Scientific Programming

Instructors: 

Davide Crepaldi

Amount of frontal teaching: 

42 hours

Description of the course

Programming is quickly becoming a necessary skill for any scientist to have, especially with regards to data collection and data analysis. This course is aimed at building a framework for understanding programming, as well as developing concrete skills in the main areas of data science: collection, organization, visualization, analysis and modelling. During the course we will answer questions such as these:

- What are the strong and weak sides of programming languages used in science the most: Python, R and Matlab? Which language to use for what task?

- How can we take advantage of programming languages to create nicely controlled stimulus delivery and data collection?

- How to store and transform your data efficiently? Is there a better way of organizing data, or it doesn't matter? (Spoiler alert: it does)

- How to easily visualize data for exploration and for publication? Which plots are better to use for each type of data? How to create descriptive, but easy to understand figures?

- How to do statistical testing, and what are the best practises? When and how to use resampling methods and bootstrap? How can you use simulations to understand if a certain statistical test is a good fit for your data?

- What is machine learning, when to use it and how? What are the pitfalls of machine learning and how to avoid them?

Given hard work, after taking the course you will be able to:

- Write more clean and understandable code

- Catching errors in your code in a systematic way

- Write well-controlled scripts for experiment delivery and data collection

- Load and manipulate any type of data

- Transform and organize your data in the most convenient way for the analysis, visualization and storage

- Plot any kind of data and create clear figures for reports, thesis and publications

- Apply statistical tests to your data

- Use resampling methods to create statistical tests

- Run a simulation test on a statistical procedure to better understand if the test is good for your data

- Understand the basics of machine learning and its core principles: supervision, searching parameter space, overfitting, cross-validation, pipelining, etc.
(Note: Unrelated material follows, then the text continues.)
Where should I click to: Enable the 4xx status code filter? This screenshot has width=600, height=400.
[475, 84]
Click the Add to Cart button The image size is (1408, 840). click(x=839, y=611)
- Use many basic machine learning algorithms for modelling, predicting or transforming your data: linear and logistic regression, support vector machines, k-means clustering, principal component analysis, etc.
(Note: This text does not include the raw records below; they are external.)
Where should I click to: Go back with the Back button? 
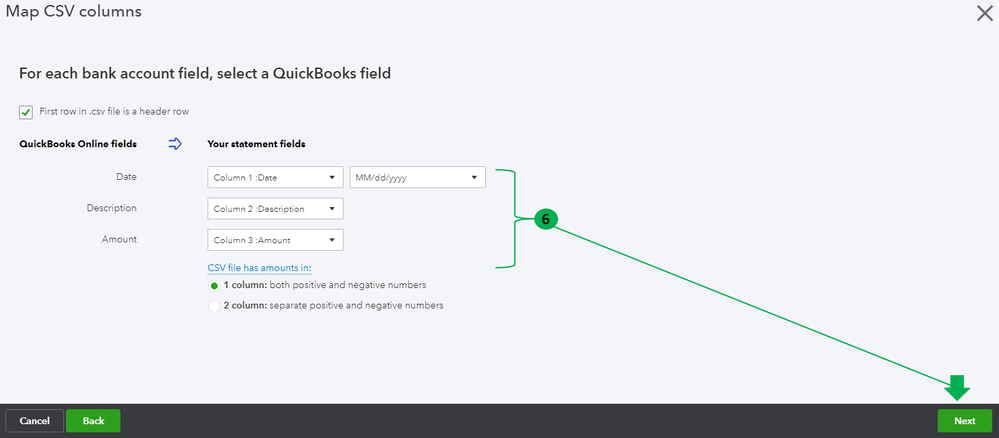click(93, 421)
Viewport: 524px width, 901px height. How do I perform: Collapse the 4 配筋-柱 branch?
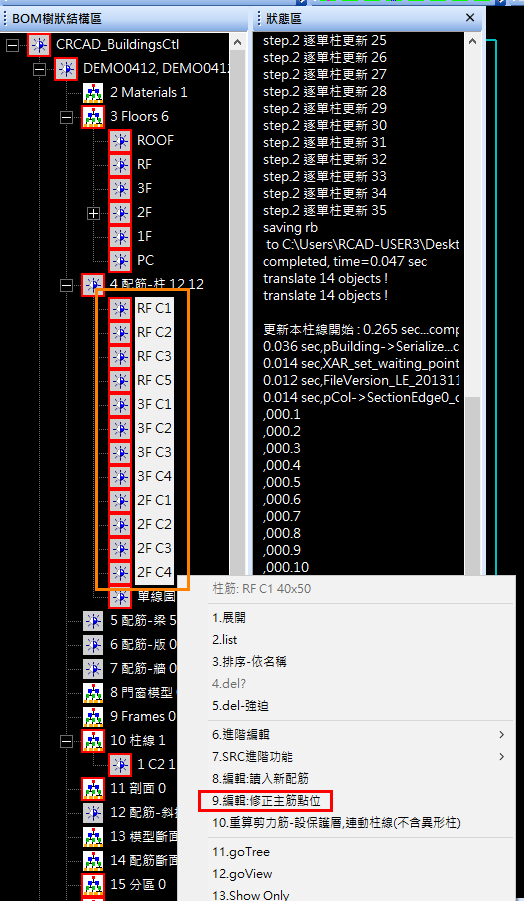pyautogui.click(x=67, y=284)
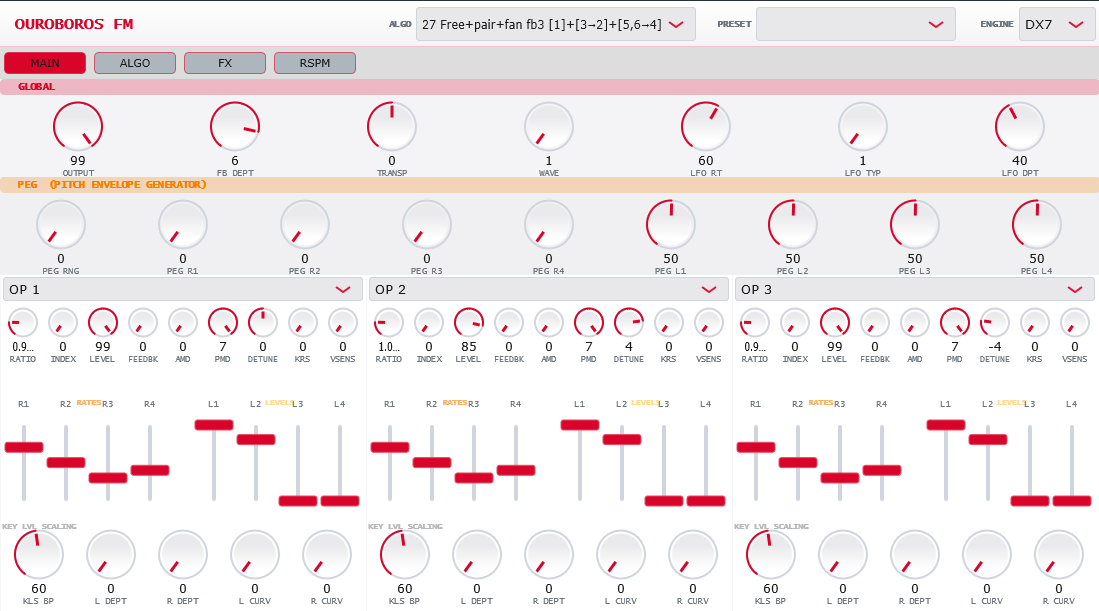1099x611 pixels.
Task: Switch to the FX tab
Action: click(225, 63)
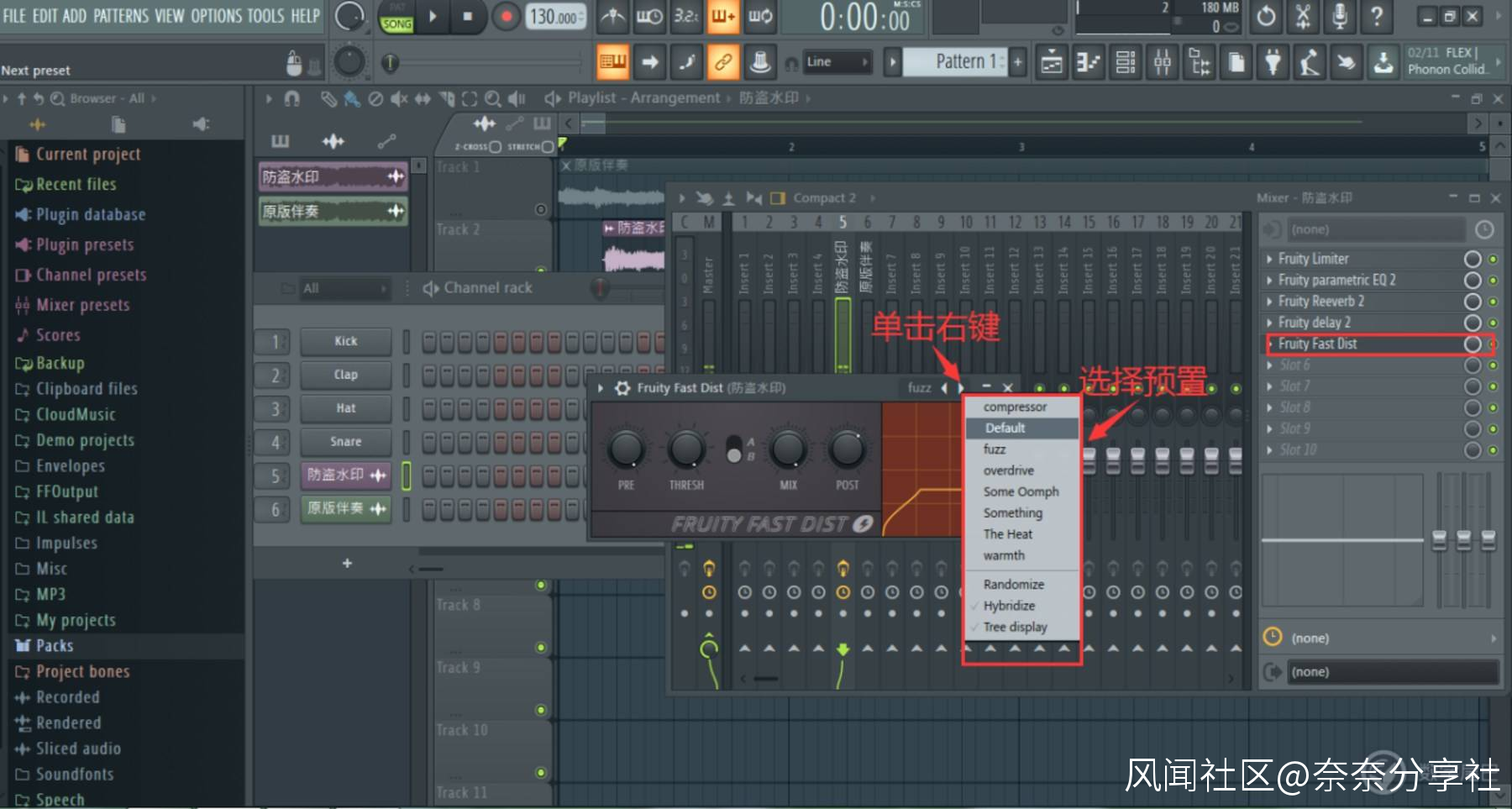Open the channel rack toolbar icon
Image resolution: width=1512 pixels, height=809 pixels.
point(1125,62)
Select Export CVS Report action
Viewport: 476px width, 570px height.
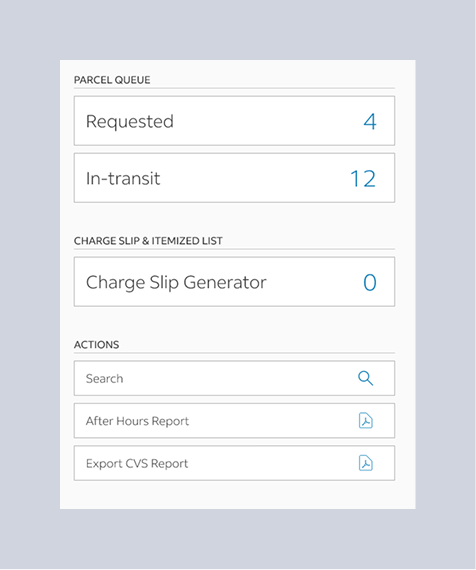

Given time, we will also touch upon more advanced topics, such as taking advantage of object-oriented languages, handling errors, multithreading (parallelization), optimization for computational speed vs optimization for memory, working with big data (larger than RAM datasets) and version control systems.

The primary language of the course is going to be Python, however you can also use R or Matlab for class work and assignments. The core message of the course is that language is secondary to the understanding of concepts: one should pick a language to fit a certain task, not the opposite. That said, on the practical side you will have a possibility to learn more about Python than other languages.

The course will be taught by Sergey Antopolskiy and Davide Crepaldi (experiment delivery and data collection part) and will include lectures and hands-on tutorials. Everybody is welcome to attend. For the lectures and especially for tutorials it is best if you will have your own laptop, but it will be possible to use SISSA terminals.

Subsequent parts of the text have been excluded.